Precisamente su grado de flexibilidad hace que todos los modelos sean adaptables
fácilmente a las nuevas observaciones, lo que no facilita el poder de predicción. Lo
que si puede decirse con un grado elevado de seguridad, es que la arquitectura global del Sistema Solar es muy
perfecta y
elaborada, siendo las edades de sus miembros y su distribución espacial muy uniformes, circunstancias
ambas, que permitan descartar una formación casual del conjunto. Todos los indicios sugieren una formación unitaria en diversos aspectos y como resultado de un proceso antiguo y relativamente aislado.
Así, no parece una mera coincidencia, que casi todos los planetas se hallen en un mismo plano, que las órbitas de éstos
describan círculos casi perfectos (excepto Mercurio, por su cercanía al Sol, y Plutón, que parece
ser un
antiguo satélite que escapó al influjo de Neptuno). También parece haber una alta
sistematización entre las órbitas de los planetas y la rotación del Sol (momento angular del Sistema Solar) lo que sugiere una gran armonía entre los movimientos de sus componentes. Esa sensación de armonía
se acentúa si consideramos que la rotación axial de los planetas también es la misma que la del Sol, aunque haya dos excepciones notables en Venus, que
gira en dirección contraria, y en Urano cuyos polos, curiosamente, parecen situarse en el plano de la órbita del planeta. Así
mismo, es destacable que el Sistema Solar está muy
diferenciado en la distribución de sus masas materiales. A los planetas terrestres internos les caracteriza su
rotación lenta, atmósferas tenues, elevadas densidades y escasos satélites o carencia de ellos,
mientras que los externos o planetas jovianos son de rotación rápida, consistentes
atmósferas, bajas densidades y un gran cortejo de
satélites. En fin, nuestros conocimientos
han avanzado lentamente, debido a la enorme complejidad del tema, pues intervienen en él, en un momento u otro, todas las especialidades de la física y con frecuencia en
condiciones muy distintas a las que se pueden reproducir en el laboratorio.

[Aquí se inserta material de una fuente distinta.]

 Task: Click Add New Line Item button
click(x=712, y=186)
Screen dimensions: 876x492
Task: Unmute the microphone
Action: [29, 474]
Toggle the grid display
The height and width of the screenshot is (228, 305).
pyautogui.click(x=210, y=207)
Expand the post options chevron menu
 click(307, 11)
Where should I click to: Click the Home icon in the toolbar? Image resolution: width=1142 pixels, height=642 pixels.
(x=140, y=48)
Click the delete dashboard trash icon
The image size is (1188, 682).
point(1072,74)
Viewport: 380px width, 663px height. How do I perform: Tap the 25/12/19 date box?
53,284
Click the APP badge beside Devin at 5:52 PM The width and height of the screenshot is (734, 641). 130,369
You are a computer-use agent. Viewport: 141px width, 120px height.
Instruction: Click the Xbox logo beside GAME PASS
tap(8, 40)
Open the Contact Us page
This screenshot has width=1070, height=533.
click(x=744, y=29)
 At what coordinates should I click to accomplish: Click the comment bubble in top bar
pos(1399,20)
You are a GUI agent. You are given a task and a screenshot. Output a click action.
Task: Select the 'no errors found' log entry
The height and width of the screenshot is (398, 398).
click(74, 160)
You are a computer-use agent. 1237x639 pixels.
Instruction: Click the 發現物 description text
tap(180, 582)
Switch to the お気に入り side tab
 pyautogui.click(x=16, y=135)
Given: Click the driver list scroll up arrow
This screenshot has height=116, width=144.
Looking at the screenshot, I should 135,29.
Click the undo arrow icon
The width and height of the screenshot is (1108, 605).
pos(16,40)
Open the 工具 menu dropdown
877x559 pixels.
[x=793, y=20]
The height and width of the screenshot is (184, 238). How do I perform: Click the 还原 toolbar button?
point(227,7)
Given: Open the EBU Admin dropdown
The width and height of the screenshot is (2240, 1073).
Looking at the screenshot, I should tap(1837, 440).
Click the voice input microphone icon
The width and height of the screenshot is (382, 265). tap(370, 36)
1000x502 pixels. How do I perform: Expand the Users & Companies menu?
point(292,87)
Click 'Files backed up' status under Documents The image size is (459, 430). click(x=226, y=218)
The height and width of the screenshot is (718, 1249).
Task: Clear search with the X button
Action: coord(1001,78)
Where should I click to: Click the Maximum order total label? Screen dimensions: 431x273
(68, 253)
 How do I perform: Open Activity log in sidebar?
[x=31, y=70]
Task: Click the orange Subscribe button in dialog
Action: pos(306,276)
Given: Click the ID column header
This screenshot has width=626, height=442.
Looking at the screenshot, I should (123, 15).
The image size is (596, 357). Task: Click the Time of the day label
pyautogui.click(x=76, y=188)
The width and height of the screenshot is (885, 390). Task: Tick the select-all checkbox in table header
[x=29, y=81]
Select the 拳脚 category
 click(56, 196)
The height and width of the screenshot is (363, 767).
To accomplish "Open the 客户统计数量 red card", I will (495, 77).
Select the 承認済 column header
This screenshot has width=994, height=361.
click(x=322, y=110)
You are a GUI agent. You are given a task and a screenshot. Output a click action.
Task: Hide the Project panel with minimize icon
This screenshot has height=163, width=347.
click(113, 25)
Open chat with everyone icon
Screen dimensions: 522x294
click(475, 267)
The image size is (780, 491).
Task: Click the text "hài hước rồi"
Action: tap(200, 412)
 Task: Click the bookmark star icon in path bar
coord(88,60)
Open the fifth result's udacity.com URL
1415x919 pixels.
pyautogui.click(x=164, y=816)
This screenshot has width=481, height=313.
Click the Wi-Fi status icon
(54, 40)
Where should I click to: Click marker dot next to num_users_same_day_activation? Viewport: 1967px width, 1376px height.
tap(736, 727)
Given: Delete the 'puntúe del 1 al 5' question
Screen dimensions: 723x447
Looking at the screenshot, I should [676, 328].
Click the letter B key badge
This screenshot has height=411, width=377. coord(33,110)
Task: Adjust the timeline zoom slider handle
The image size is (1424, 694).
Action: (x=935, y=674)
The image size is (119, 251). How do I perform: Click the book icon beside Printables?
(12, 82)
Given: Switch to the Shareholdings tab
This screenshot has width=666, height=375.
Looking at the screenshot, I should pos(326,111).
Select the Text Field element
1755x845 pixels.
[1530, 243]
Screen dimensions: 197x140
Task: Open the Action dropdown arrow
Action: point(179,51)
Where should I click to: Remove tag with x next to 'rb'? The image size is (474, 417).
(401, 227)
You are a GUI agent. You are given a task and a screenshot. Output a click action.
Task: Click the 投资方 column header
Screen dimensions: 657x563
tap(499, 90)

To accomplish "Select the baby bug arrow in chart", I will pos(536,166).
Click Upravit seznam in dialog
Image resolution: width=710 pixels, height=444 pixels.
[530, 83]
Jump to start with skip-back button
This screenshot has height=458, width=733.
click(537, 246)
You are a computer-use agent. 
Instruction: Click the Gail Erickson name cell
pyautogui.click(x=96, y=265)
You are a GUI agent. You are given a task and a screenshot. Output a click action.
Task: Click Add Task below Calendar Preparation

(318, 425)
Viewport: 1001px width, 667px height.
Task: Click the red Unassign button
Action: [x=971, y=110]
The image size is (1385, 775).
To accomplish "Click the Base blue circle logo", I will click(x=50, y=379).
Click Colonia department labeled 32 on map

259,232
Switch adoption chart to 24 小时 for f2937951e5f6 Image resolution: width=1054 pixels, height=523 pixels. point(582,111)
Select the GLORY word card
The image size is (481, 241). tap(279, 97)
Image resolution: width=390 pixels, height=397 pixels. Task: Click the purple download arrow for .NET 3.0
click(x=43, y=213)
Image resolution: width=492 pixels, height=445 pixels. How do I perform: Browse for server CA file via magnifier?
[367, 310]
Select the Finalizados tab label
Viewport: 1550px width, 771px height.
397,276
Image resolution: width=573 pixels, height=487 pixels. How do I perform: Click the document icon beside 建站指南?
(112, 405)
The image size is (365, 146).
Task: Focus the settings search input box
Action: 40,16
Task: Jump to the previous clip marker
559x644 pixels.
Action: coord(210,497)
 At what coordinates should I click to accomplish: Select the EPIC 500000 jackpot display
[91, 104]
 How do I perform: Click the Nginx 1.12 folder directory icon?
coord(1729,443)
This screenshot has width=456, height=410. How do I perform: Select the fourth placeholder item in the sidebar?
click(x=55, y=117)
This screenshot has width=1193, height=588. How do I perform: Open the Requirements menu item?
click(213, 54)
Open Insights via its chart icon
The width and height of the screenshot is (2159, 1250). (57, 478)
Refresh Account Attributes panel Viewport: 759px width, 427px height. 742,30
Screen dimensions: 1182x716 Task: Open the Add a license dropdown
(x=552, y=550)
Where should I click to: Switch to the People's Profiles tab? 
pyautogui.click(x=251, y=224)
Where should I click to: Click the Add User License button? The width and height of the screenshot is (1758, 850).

La primera clase de teorías
está constituida por los modelos que adoptan como hipótesis de partida la generación conjunta del Sol y los planetas. Conocida como
hipótesis de la condensación, se
suele atribuir su origen a Kant, aunque en realidad se limitó a reproducir las propuestas de Descartes ya
realizadas en el siglo XVII. Quién
verdaderamente la desarrolló hasta las últimas consecuencias fue Laplace, que proporcionó a este
modelo una
base cuantitativa. La teoría de la "nebulosa
protosolar" tiene como fundamento el origen del Sistema Solar a partir
de una masa
de materiales en contracción. El momento angular de una masa en rotación que disminuye de tamaño, exige que deba
equilibrarse con un aumento en la velocidad de giro. Se supone que el fragmento se aplana
hasta convertirse en un primitivo Sistema Solar que por contracción continuada
originará desprendimientos de materia que irán disponiéndose en forma de
anillos concéntricos. Cerca del borde, la fuerza centrífuga puede exceder en ocasiones a la fuerza de la gravedad,
originándose un
anillo plano de materia más liviana que llegue a independizarse. En posteriores
contracciones del resto del sistema, nuevos anillos de materia pueden independizarse y así sucesivamente.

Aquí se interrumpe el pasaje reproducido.